Items from a dataset:
········

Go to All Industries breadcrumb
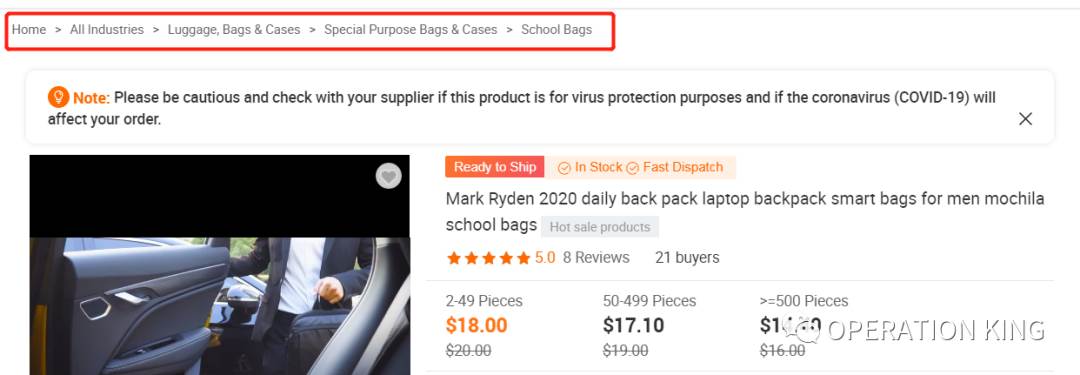The image size is (1080, 375). [x=107, y=30]

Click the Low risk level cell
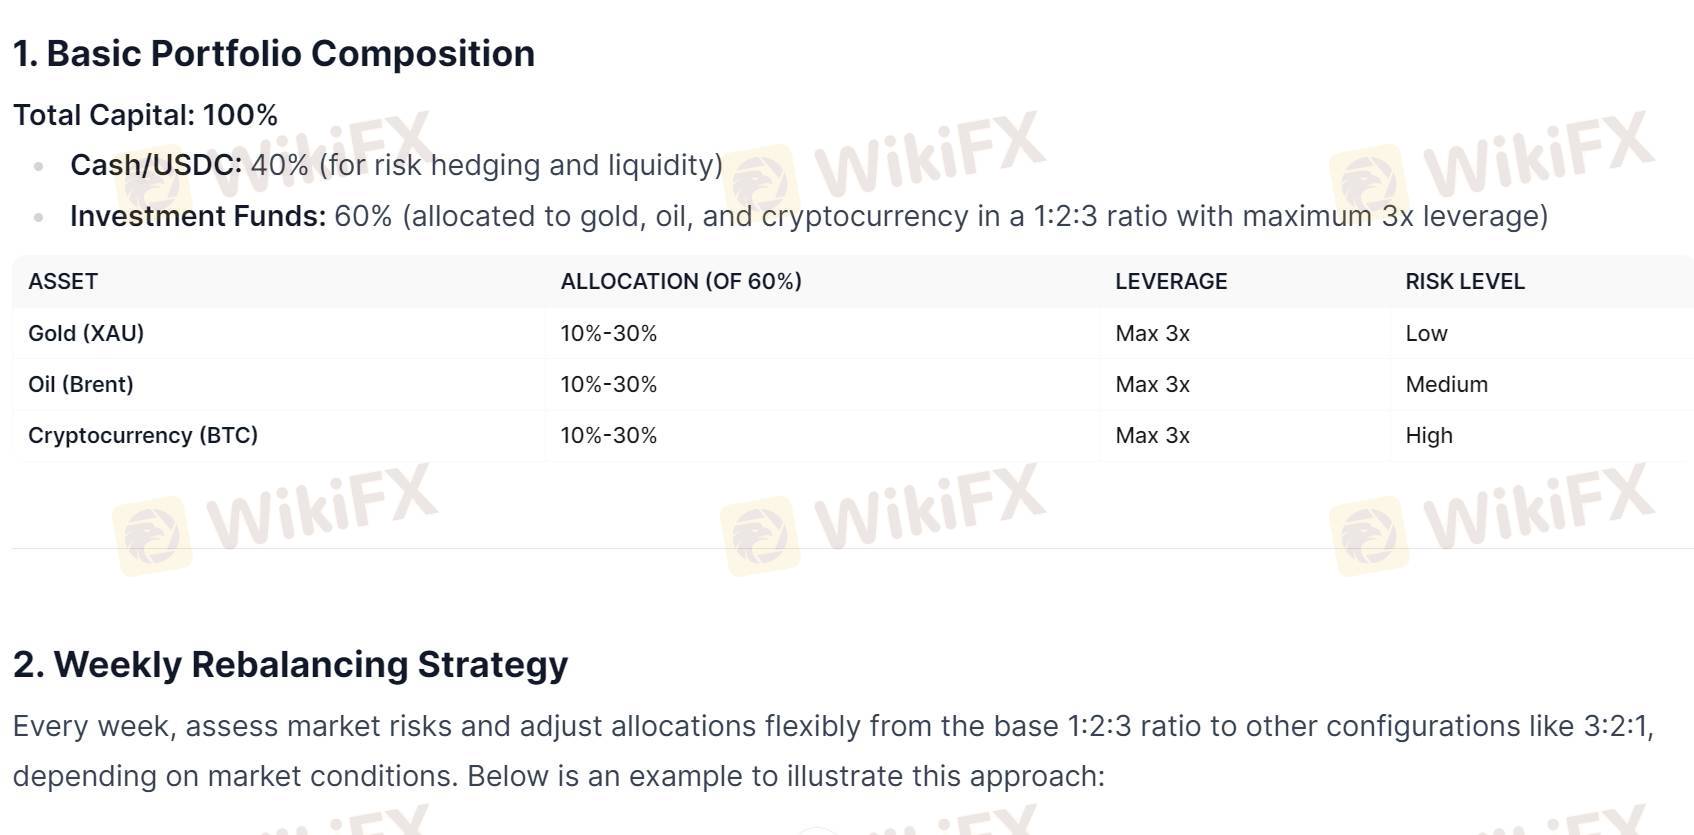coord(1426,334)
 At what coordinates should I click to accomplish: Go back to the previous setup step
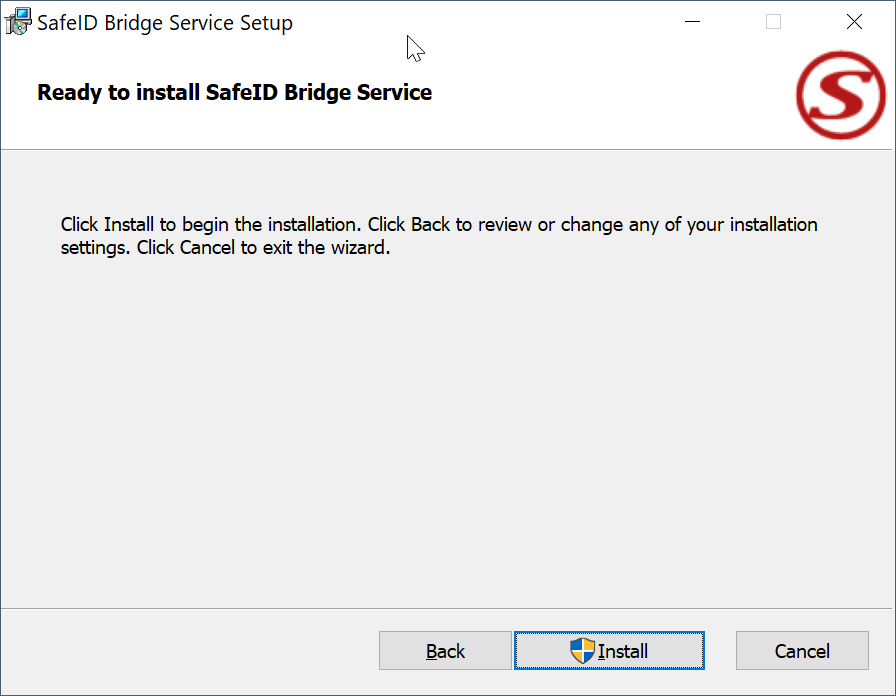pyautogui.click(x=445, y=651)
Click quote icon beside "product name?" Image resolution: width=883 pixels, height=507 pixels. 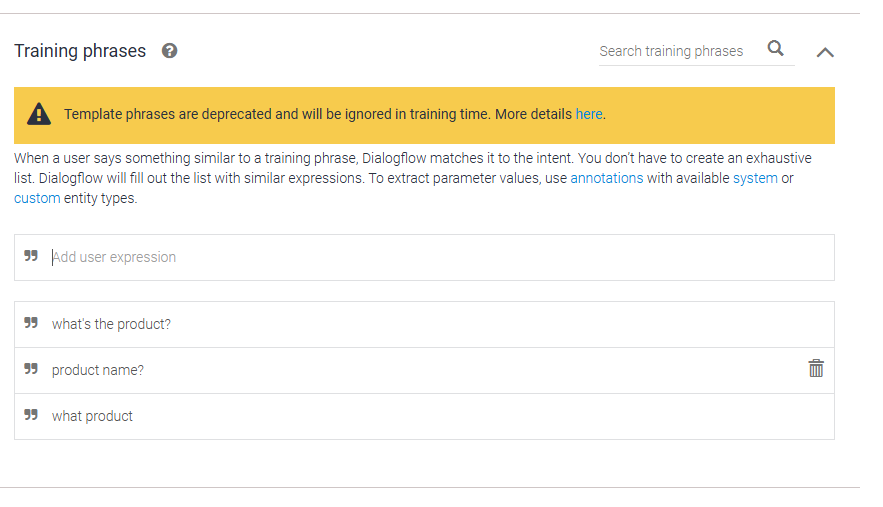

········

Each line from the one holding "At what coordinates" through the final line of the data needs to be transcribed exactly. Include both ends, skip the pictures, and add nothing.

 At what coordinates should I click to accomplish: Go back to the previous setup step
pyautogui.click(x=445, y=651)
Click quote icon beside "product name?" Image resolution: width=883 pixels, height=507 pixels. 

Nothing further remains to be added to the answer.